→ **TASK ITEM**: Without including any images, output the listing below exactly.
INFORMATION: Begin
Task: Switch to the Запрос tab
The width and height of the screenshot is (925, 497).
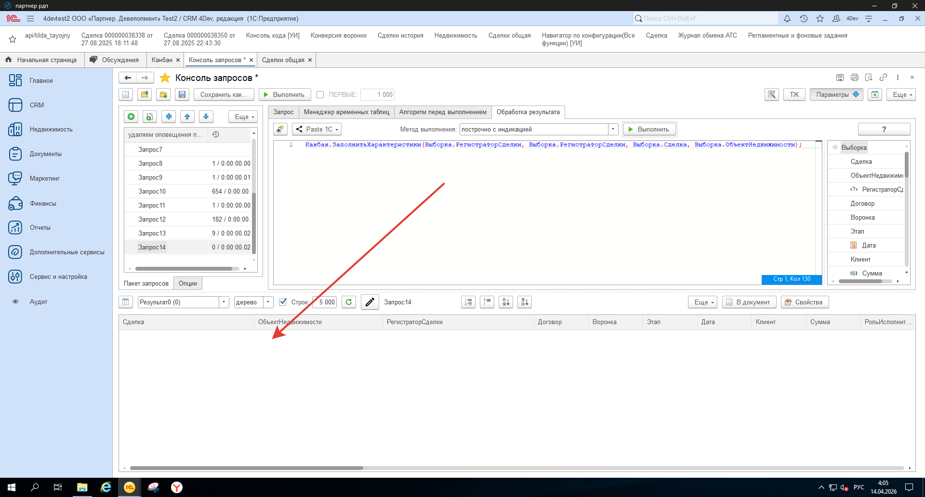Action: [x=283, y=112]
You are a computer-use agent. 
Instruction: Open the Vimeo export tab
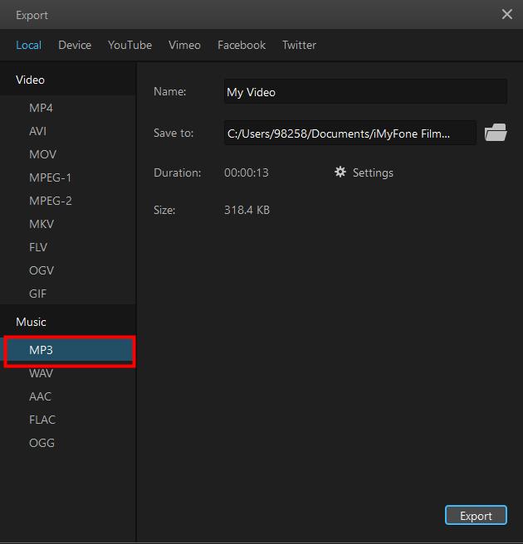(x=184, y=45)
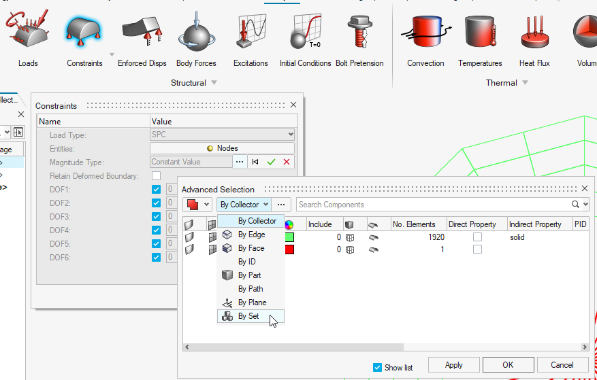Collapse the By Collector selection dropdown
The height and width of the screenshot is (380, 597).
[x=244, y=205]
INFORMATION: End
→ **YOUR RESPONSE**:
Task: Switch to the Запрос tab
The width and height of the screenshot is (925, 497).
Action: [x=283, y=112]
You are a computer-use agent. 
Instruction: Open the Vimeo export tab
(x=184, y=45)
Collapse the By Collector selection dropdown
The height and width of the screenshot is (380, 597).
[x=244, y=205]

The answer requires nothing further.